(Beginning of Supplied material)

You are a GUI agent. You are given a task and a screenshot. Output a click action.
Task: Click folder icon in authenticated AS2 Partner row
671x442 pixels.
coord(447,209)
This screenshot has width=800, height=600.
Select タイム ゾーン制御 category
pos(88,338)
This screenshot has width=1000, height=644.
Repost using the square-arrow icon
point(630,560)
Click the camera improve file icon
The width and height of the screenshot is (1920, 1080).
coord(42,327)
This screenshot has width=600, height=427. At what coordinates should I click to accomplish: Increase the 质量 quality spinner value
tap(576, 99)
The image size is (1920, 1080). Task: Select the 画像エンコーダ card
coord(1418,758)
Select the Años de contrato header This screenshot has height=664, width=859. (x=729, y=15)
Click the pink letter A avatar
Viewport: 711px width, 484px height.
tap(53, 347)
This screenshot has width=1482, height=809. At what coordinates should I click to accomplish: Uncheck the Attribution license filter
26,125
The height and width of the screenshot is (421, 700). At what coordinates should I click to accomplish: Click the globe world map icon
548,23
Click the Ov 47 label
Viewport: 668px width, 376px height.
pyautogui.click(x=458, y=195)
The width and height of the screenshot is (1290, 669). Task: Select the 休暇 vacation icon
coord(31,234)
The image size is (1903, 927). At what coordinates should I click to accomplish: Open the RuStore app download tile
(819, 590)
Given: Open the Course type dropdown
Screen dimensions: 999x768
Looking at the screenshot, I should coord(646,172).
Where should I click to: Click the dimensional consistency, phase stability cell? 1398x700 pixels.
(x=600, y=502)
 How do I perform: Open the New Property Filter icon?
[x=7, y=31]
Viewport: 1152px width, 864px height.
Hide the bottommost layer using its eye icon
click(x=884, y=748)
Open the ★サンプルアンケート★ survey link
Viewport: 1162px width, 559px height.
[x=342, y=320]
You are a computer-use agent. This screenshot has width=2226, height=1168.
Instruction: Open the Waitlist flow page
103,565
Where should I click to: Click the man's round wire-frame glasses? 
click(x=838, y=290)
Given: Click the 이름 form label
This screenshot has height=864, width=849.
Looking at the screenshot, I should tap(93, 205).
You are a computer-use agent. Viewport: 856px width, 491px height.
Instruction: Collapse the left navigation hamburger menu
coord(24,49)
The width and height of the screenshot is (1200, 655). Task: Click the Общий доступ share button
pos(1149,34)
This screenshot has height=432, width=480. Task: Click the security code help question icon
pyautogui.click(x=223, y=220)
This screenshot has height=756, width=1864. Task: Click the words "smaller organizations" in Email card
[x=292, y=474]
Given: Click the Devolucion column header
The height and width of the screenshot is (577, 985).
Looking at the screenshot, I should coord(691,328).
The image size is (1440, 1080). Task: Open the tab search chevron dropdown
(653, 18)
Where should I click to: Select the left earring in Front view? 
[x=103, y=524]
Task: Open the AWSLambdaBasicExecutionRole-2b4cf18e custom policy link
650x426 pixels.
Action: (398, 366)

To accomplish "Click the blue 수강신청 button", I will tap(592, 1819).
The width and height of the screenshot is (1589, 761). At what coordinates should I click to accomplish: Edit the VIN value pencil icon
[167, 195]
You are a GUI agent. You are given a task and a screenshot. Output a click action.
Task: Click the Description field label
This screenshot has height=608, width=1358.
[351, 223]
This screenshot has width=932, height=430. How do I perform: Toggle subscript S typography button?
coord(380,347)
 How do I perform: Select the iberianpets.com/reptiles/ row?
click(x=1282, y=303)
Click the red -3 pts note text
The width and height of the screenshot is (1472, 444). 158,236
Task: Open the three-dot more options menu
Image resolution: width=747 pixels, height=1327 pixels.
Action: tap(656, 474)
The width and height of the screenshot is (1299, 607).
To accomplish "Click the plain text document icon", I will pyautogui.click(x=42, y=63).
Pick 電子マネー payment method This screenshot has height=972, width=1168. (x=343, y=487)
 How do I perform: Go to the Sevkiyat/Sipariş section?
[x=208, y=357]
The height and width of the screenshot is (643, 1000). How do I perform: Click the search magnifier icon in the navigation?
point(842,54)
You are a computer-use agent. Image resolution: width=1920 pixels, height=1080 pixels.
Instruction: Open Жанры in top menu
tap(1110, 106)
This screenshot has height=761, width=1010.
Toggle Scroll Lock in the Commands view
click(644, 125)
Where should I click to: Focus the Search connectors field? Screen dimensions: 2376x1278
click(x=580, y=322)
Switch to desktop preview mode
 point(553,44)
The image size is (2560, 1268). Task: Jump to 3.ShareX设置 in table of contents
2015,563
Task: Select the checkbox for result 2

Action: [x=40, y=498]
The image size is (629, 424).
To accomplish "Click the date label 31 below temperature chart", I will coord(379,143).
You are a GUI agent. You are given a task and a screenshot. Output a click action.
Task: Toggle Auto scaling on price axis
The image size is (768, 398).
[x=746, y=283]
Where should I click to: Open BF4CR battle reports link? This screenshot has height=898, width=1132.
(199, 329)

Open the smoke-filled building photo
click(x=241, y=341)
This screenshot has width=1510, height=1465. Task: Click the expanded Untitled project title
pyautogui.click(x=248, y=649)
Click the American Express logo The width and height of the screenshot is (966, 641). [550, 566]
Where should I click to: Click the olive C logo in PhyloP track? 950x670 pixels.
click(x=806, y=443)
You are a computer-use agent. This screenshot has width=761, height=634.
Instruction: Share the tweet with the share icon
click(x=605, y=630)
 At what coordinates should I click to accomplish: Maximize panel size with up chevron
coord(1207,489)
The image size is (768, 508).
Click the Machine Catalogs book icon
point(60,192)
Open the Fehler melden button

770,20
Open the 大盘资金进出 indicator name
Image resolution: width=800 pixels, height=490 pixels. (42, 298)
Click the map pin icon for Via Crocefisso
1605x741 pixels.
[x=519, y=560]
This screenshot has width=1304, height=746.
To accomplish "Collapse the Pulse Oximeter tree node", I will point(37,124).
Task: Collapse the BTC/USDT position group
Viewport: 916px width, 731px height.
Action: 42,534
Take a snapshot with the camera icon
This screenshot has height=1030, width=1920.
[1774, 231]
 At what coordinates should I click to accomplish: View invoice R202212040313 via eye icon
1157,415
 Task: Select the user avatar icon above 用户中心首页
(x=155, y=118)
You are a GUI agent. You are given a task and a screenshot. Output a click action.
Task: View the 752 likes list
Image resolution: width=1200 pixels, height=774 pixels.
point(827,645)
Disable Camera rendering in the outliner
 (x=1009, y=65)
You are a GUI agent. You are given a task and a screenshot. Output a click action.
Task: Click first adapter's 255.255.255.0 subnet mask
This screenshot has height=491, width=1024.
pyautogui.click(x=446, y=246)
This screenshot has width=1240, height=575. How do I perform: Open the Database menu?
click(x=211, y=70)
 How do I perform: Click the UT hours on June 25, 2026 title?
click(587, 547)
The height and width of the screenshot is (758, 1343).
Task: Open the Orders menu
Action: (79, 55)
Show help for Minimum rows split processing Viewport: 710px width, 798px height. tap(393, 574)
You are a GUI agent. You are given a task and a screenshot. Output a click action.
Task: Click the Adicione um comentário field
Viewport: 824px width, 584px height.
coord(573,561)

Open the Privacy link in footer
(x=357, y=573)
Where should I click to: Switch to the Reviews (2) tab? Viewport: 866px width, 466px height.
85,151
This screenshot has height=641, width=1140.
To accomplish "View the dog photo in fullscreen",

(End of Supplied material)

» **Task description**
Working through the entries line by line, count those containing "label" and report only the number.

» **Answer to the exercise**
4